Pay attention to employer considerations following wave of 401(k) forfeiture lawsuits
Over the past year, numerous employers and their 401(k) plan fiduciaries have faced lawsuits regarding how forfeited employer contributions to their 401(k) plan are used. This wave of lawsuits began approximately a year ago when an employees’ law firm filed putative class action lawsuits raising this novel claim in California federal courts against multiple large employers, including Intuit, Clorox, and Thermo Fisher Scientific. Since then, this claim has been included in numerous 401(k) plan lawsuits even though none of these lawsuits has reached a final judgment on the merits, and only four have had decisions on motions to dismiss.

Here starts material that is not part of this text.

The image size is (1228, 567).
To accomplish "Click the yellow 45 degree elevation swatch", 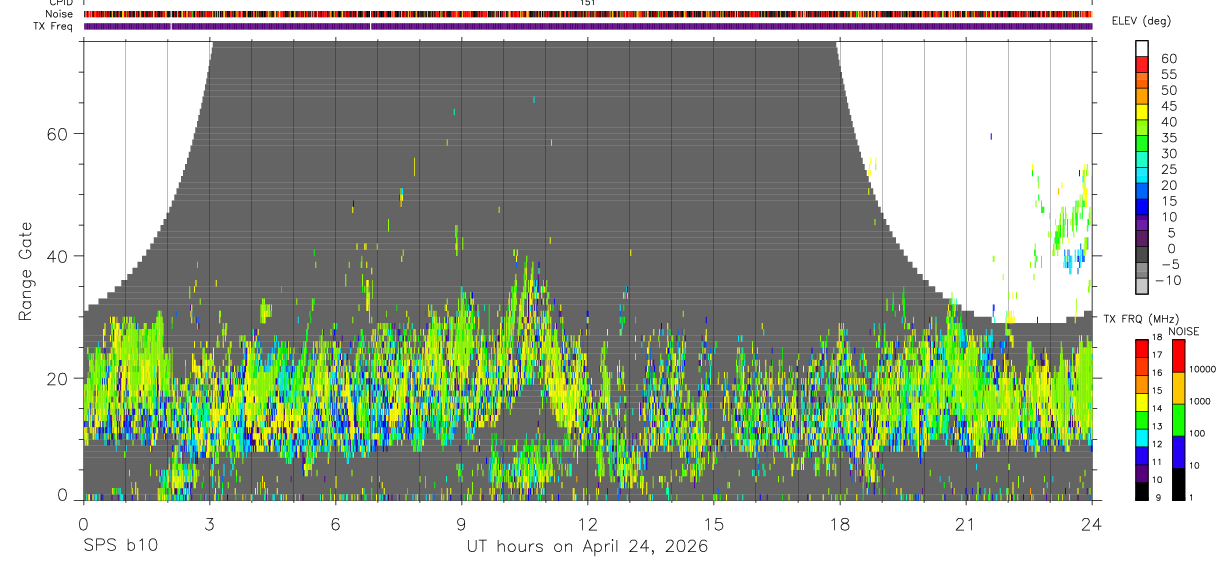I will click(x=1142, y=113).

Lawsuits become problematic
These lawsuits allege that the employer and its 401(k) plan fiduciaries breached their fiduciary duties under the Employee Retirement Income Security Act of 1974 (ERISA), as amended by using forfeited employer contributions to the 401(k) plan to offset future employer contributions instead of using the forfeited amounts to offset 401(k) plan expenses that were charged to participant accounts. The employees’ counsel alleges that the employer and 401(k) plan fiduciaries are violating ERISA’s fiduciary requirements to make decisions for the benefit of plan participants because the employer benefits from a reduction in its future employer contributions at the expense of plan participants who have to pay for certain expenses that are charged to their 401(k) accounts.